[Work order A]
Rewrite the passage on open curiosity and specific invitation from "I think to do" to "responsibility for the collective.", replacing "awareness" with "attentiveness".
[Work order B]
In the passage on open curiosity and specific invitation, what form does open curiosity take in the gathering?

[Document text]

···

And this brings me to my second observation which is that this audacious senses of collective self could easily be dismissed as pollyannaish and overly optimistic, or it might be skillfully worked with to make it possible to influence change at the broadest possible level but to preserve the audaciousness by channeling it into a deeper intent and a powerful sense of purpose. Part of being able to do this, it seems to me, is for the collective to have available to itself the resourcefulness to skillfully work with both open curiosity and specific invitation. If you think of these as poles on a spectrum, we can easily map everyone’s wish for our gathering. Thinking of this as a spectrum of being helps to overcome the possible tension of those who appear to have no purpose versus those who seem bent only on looking for results. The spectrum treats these ways of being as resources for the collective.
In our gathering open curiosity is taking the form of untrammeled wonder: “I’m just here willing to see what might happen, not tied to anything, open to any outcomes, happy to wait and see.” Specific invitations arise as statements that invite that energy and attention to specific places like harvest for collective evolution of the group or asking for specific conversations to understand the deeper pattern of the Art of Hosting. Taken on their own, as statements offered by individuals, there is little that is guaranteed to happen. But what if we could marry open curiosity to specific invitation to invite the whole spectrum to amplify itself?
I think to do this, we have to invite those with open curiosity to move to a level of deeper awareness of what is emerging. If you are open, then we thank you for that and we invite you to pay attention to what is emerging in the field and to offer your curiosity mindfully to the specific invitations that arise so that passion and responsibility may be supported. Without deepening curiosity to inviting awareness, people run the risk of simply hanging out and not contributing to responsibility for the collective.

···

[Provided data]
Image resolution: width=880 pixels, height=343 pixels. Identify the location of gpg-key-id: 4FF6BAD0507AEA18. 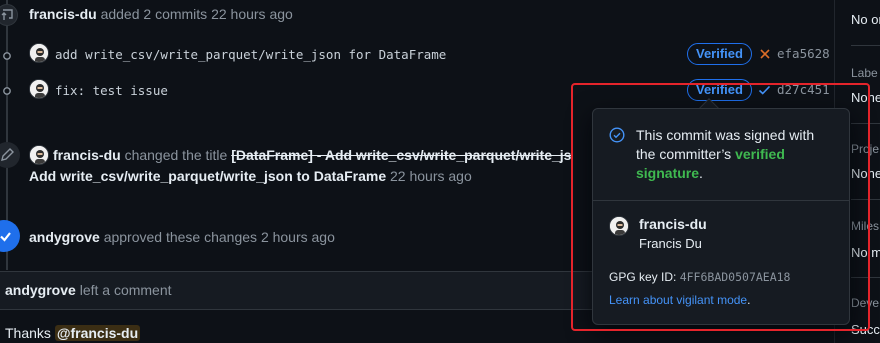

···

[Reply A]
I think to do this, we have to invite those with open curiosity to move to a level of deeper attentiveness of what is emerging. If you are open, then we thank you for that and we invite you to pay attention to what is emerging in the field and to offer your curiosity mindfully to the specific invitations that arise so that passion and responsibility may be supported. Without deepening curiosity to inviting attentiveness, people run the risk of simply hanging out and not contributing to responsibility for the collective.

[Reply B]
It takes the form of untrammeled wonder.